Two awards at once, both carrying high monetary prizes, go to young researchers from the Heidelberg Institute for Stem Cell Research and Experimental Medicine (HI-STEM) at the German Cancer Research Center (DKFZ): Simon Raffel will receive the 2018 Walter Schulz Prize for his discovery how misregulated breakdown of amino acids in leukemia stem cells promotes blood cancer. Simon Haas will share the 2018 Otto Schmeil Prize with his colleague Lars Velten from EMBL. The two stem cell researchers have jointly demonstrated that the development of blood cells in the bone marrow follows very different paths from what scientists have assumed up to now.
The Heidelberg Academy of Sciences will honor Simon Haas and Lars Velten with the 2018 Otto Schmeil Prize from the Otto Schmeil Foundation. The award, which was established in 2016, carries a monetary prize of €15,000 and will be presented on June 9 in the Old Assembly Hall of Heidelberg University.

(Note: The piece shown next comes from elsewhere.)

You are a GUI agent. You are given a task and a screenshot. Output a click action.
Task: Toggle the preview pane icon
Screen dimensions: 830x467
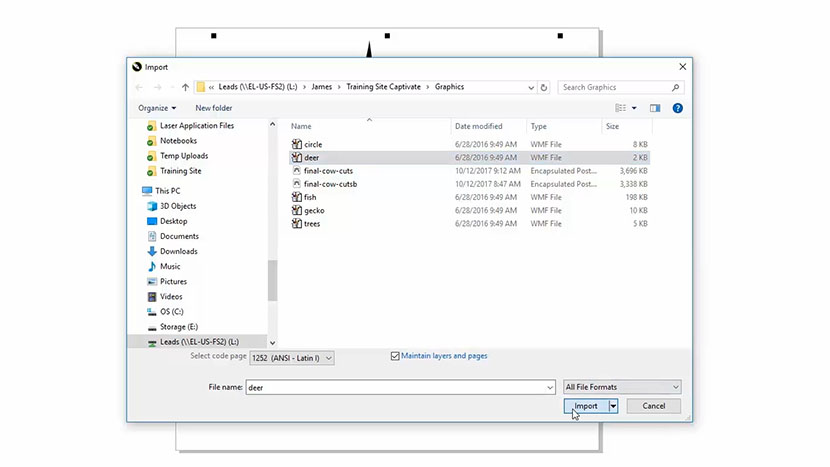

Blood consists of a wide variety of cell types specialized on specific tasks: oxygen supply, wound healing, or defense against pathogens. High quantities of these cells die every day and must immediately be resupplied by the blood-forming (hematopoietic cells) in the bone marrow. So far, thousands of cells had to be analyzed together in order to study hematopoiesis. In a collaboration between the DKFZ, HI-STEM and the European Molecular Biology Laboratory (EMBL), Simon Haas and Lars Velten have now been the first to investigate the process of blood formation from stem cells in single cells.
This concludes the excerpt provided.